The member’s club, founded in 1890, is a mature parkland course, which takes full advantage of the contours of the land it was built on; offering some incredibly picturesque and challenging holes. At a modest 6,041 yards off of the yellow tees, it would be easy to assume the course will be straightforward. However, as is often the case, North Wilts forces you to extract all of your golfing finesse and accurate shot-making skills. And if you don’t, it could get ugly.

North Wilts is a challenge of finesse. Long driving is certainly not required, rather driving to pinpoint accuracy is essential. Knowledge is power at this course, with members well placed to offer advice on where the ball will bounce. First time visitors will, at times, be mystified at their ‘perfect’ shots taking unexpected bounces into the well placed greenside bunkers. It is, therefore, a course with some links like properties.

After an opening par five, which alludes to the kind of elevation changes you will encounter along the way, the first top class hole follows. The second hole is framed by a large, undulating green, featuring two tiers, with a huge slope to get to the pin, invariably set on the back tier. Take enough club to reach the correct tier, or four putts are more than possible.

There are few weak holes at North Wilts, but the par four 5th has all of the worst golf hole characterstics; uphill and into a blind green, seemingly impossible to hit. A bit of a gimmicky hole, but fortunately one of the few.

Any frustrations over the 5th are quickly quelled by the second par three of the day. At 103 yards,it is the shortest hole on the course, but by no means straightforward. It is a ‘find the green or else’ hole, with shots left careering into thick rough (and downhill) and stray slices likely to find a 20 foot deep pit, used in the past for cockfighting.

Elevation changes are an entertaining twist, with many elevated tees, offering not only stunning views of the Wiltshire countryside, but the powerful feeling of being able to carry your shots further (how macho). An example of this is the 9th, although here, splendid vistas are replaced by ‘Pig Central,’ a huge livestock farm; interesting, in its own unique way.

The back nine is host to two of the signature holes on the course. Opinions will no doubt vary as to the star hole, however, the par three 13th must surely rank highly. From a high, elevated tee, the tiered green is captured by a bank at the back, sloping round to the right hand side, where greedy bunkers are placed. Short shots may be gobbled up by the ditch, running 40 yards from the centre of the green,  and meandering left. A par here is certainly a healthy score.

The 14th, and the pick for some members, is a challenging par four. Place your tee shot either side of the trio of trees down the middle of the fairway, aiming the second to an elevated green, which sits on top of a steep plateau; be short to take one or two more clubs to get the ball onto the short stuff. This green also frustrates, with two tiers.
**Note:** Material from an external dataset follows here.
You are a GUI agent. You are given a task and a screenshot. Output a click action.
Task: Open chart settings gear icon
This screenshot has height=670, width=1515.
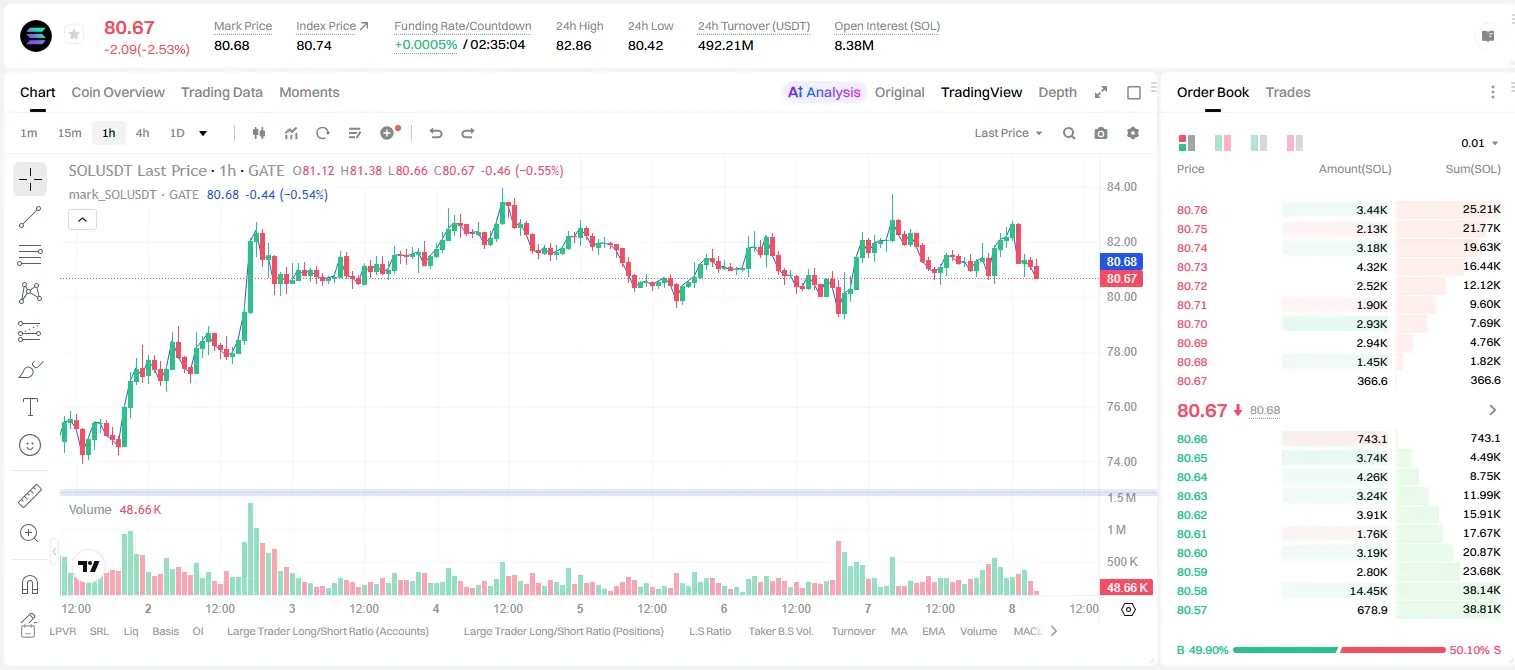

The course is separated by a busy main road (balls often find it!), and tee times can be from either the 1st or 11th tee, depending on the group size and time of the day. This can be a bad thing, as groups starting on a different tee to you can jump the queue and play ahead. There may be a system in place wherby the club recommend playing groups through, this was not the case in the two rounds we played.

Off course facilities live up to the high expectations. Food is tasty, and good value, whilst you can sit back in the clubhouse with a drink, watching golfers teeing off, and finishing their rounds on the 18th. A well stocked pro shop offers both new and second hands clubs, and extends a friendly welcome to all visitors.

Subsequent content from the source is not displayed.